Storm in Umbria

Description

Between 1867 and 1875, Elihu Vedder painted numerous scenes of Umbria, a region in central Italy that lies roughly halfway between Rome and Florence. These works integrate characteristic features of the area—wide basins and river valleys flanked by the Umbrian-Marchigian Apennine mountain range—with pastoral details such as goatherds and dramatic atmospheric effects. Since the early 19th century, numerous American artists had traveled to Italy to further their artistic educations and to experience the history of European art. Vedder continued this tradition by finding inspiration in Italy’s varied landscape and rich traditions.

Storm in Umbria

Elihu Vedder

1875

Accession Number

57215

Medium

Oil on canvas

Dimensions

33 × 114.3 cm (13 × 45 in.)

Classification

Painting

Museum

The Art Institute of Chicago

Chicago, United States

Credit Line

Mr. and Mrs. Samuel M. Nickerson Collection

Background & Context

Background Story

"Storm in Umbria" is an 1875 oil on canvas by Elihu Vedder that demonstrates the American Symbolist's engagement with the Italian landscape, the image showing the dramatic weather and rugged terrain of the Umbrian countryside with a romantic intensity that transforms natural observation into spiritual metaphor.
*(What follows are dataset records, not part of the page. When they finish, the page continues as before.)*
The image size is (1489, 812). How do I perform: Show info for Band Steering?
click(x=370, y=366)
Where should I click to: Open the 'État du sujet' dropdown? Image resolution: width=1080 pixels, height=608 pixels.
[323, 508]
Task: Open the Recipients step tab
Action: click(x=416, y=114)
The composition shows a valley or plain under stormy skies, the clouds massing overhead with the theatrical darkness that Vedder favored, the landscape below rendered with a detail that suggests both topographical accuracy and emotional projection, the storm becoming a symbol of the turbulence that Vedder saw in human life and artistic creation. The palette is dramatic and high-contrast—the dark greys and blacks of the storm clouds against the pale greens and browns of the illuminated landscape—creating an image of Romantic sublimity that recalls the storm paintings of Turner and the landscape poetry of Shelley. The 1875 date places this work in the period of Vedder's residence in Rome and his intensive engagement with the Italian countryside, the Italian subjects providing a alternative to the industrial landscapes of his native America and a connection to the classical tradition that Vedder sought to revive. Art historians have compared this painting to the storm scenes of the Hudson River School and the Italianate landscapes of the American expatriates, noting that Vedder's treatment is more symbolically charged, more focused on the metaphysical implications of the storm than the meteorological observation of these contemporaries.

Cultural Impact

This 1875 oil canvas transformed Umbrian weather into Romantic spiritual metaphor, using high-contrast Turneresque storm darkness against pale illuminated valley to make natural observation feel metaphysically turbulent and classically sublime.

Why It Matters

It matters because Vedder painted a storm in Italy and made the clouds look like they were thinking—proving that even weather could be philosophy if the shadows were deep enough.